The high-level question is whether L2/L3 memory caching can have an impact on benchmarking using BenchmarkTools.jl. Specifically, if I define a matrix and then use this in a benchmark of a memory bound operation, will I obtain optimistic measurements due to the matrix being cached between trials.
The motivation for this comes from experimenting with ways to quickly compute large batches of small matrix multiplications. My inputs/outputs are given as D x D x N arrays.
I have played around with using reinterpret
(which in all honestly, I don’t fully understand) to consider each matrix as an SMatrix
. When benchmarking this, I was surprised to find the speed was faster than the theoretical speed from saturating my RAM bandwidth. I assume this must be due to parts of the array being cached closer to the CPU than the RAM (giving an unfair estimate of practical performance).
I compared this to benchmarking with different matrices generated each time, brought the speed closer to the theoretical expectation but still a fair bit faster, leaving me still a bit confused.
Code and output is below.
using BenchmarkTools
using LinearAlgebra
using StaticArrays
D = 2
N = 1000000
T = Float64
A = rand(T, 2, 2, N);
B = rand(T, 2, 2, N);
C = similar(A);
function matmul_2x2_static_contiguous!(C, A_squashed, B_squashed)
N = size(A, 2)
T = eltype(A)
A_reinterp = reinterpret(reshape, SMatrix{2,2,T,4}, A_squashed)
B_reinterp = reinterpret(reshape, SMatrix{2,2,T,4}, B_squashed)
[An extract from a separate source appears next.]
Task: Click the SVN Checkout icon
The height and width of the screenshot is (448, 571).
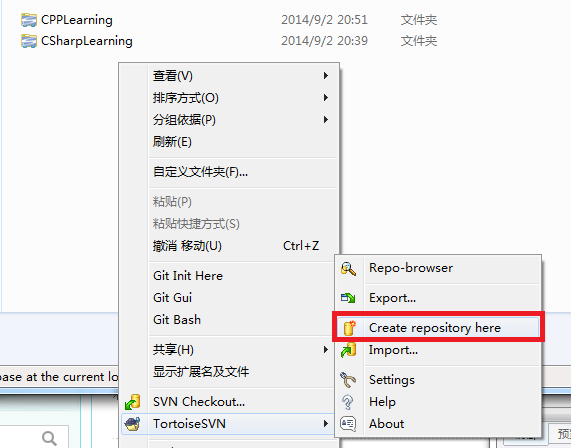Action: pos(132,402)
original_threads = BLAS.get_num_threads()
BLAS.set_num_threads(1)
try
Threads.@threads for n in 1:N
C[:, :, n] .= A_reinterp[n] * B_reinterp[n]
end
finally
BLAS.set_num_threads(original_threads)
end
return C
end
A_squashed = reshape(A, 4, N);
B_squashed = reshape(B, 4, N);
println("Questionable benchmark:")
@btime matmul_2x2_static_contiguous!($C, $A_squashed, $B_squashed);
# Memory bound
bandwidth = (
4800 * # clock speed (MHz)
1e6 * # MHz to Hz
2 * # DDR
8 * # 64-bit transfers
4 # channels
)
mem_use = 3 * sizeof(A) # reads and writes
bound = mem_use / bandwidth # seconds
println("\nMemory bound: $(bound * 1e6) μs")
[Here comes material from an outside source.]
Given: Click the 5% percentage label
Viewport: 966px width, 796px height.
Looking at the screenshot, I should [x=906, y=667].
println("\nBenchmark will independent setup:")
@btime matmul_2x2_static_contiguous!(C, A_squashed, B_squashed) setup = begin
A = rand(T, 2, 2, N);
B = rand(T, 2, 2, N);
C = similar(A);
A_squashed = reshape(A, 4, N);
B_squashed = reshape(B, 4, N);
end;
Questionable benchmark:
55.765 μs (295 allocations: 29.16 KiB)
Memory bound: 312.5 μs
Benchmark with independent setup:
115.155 μs (295 allocations: 29.16 KiB)
When computing products over a vector of SArrays, the speed is slower than the memory bound as would be expected.
Specifically, what might be going on with this benchmark? More generally, how should I think about the interaction of caching and benchmarking?